In the US and all around the world, the rise of sexually transmitted diseases is a cause for public health concern. The CDC reports that the 8 most common STDs (chlamydia, gonorrhea, hepatitis B virus, herpes simplex virus type 2, HIV, HPV, syphilis and trichomoniasis) account for nearly 20 million new infections in the US each year.1 Getting the proper tests and treatment for anyone at risk is key to slowing the spread of infectious disease. With simple, discreet and cost-effective options available, getting tested should involve only the results, not shame or discomfort.

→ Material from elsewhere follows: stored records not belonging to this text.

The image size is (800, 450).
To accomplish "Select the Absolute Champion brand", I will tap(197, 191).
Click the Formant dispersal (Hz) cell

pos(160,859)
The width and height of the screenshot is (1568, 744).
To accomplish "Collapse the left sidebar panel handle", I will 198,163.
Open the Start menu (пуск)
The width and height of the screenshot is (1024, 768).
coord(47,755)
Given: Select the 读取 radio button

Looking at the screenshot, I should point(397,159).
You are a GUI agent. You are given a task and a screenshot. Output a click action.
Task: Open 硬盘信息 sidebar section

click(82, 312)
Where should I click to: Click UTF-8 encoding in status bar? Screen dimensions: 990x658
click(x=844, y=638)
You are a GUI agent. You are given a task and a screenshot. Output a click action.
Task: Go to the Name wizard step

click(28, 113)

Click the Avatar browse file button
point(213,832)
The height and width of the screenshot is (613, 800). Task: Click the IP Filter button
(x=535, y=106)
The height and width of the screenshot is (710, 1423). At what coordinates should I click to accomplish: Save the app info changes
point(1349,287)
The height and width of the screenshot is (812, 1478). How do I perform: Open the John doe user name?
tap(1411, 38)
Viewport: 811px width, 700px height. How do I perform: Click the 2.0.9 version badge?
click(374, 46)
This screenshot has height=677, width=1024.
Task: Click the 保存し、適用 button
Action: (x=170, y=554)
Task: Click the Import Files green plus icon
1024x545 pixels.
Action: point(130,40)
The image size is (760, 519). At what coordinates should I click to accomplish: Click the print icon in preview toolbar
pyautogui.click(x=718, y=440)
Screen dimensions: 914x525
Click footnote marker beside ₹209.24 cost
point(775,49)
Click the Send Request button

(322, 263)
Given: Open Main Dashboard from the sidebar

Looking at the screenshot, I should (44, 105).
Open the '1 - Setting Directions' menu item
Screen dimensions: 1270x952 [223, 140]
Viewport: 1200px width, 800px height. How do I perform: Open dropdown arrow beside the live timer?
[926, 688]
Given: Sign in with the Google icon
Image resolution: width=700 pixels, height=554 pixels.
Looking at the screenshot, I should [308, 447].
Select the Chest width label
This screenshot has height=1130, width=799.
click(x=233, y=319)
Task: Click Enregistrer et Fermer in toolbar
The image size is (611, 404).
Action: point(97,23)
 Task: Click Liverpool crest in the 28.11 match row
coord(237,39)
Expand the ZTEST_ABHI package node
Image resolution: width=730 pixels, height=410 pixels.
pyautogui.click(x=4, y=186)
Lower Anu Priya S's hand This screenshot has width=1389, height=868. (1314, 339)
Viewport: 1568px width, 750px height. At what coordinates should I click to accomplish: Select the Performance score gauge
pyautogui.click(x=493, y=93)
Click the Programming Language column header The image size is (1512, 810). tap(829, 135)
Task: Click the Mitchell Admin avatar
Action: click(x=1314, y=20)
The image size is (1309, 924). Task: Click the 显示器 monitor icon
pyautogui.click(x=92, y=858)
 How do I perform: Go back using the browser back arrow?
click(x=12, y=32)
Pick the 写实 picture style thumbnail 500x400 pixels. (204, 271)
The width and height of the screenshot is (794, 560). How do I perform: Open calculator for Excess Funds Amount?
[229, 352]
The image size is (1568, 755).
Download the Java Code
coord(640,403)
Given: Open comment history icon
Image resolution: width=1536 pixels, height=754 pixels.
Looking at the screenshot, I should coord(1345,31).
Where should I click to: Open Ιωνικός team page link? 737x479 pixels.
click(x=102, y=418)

Sexually Transmitted Disease Statistics

  • Nearly 110 million STD cases present in the US1
  • Nearly half of those infected with STDs are ages 15-242
  • In 2014, cases of syphilis had a reported 15.1% increase nationwide3
  • The most common STD worldwide is HPV1
  • Annually, STDs cost the US public health system over 15.6 billion dollars1

This brief overview of statistics affecting the US and around the world highlights how important it is to get screened, tested and diagnosed for STD diseases in order to stop their spread. Anyone at risk, including young women under the age of 25, bi-sexual men, and other men who engage in sexual activity with other men should be tested at least once a year. Any unprotected sex should be followed up 2-6 weeks later with STD testing.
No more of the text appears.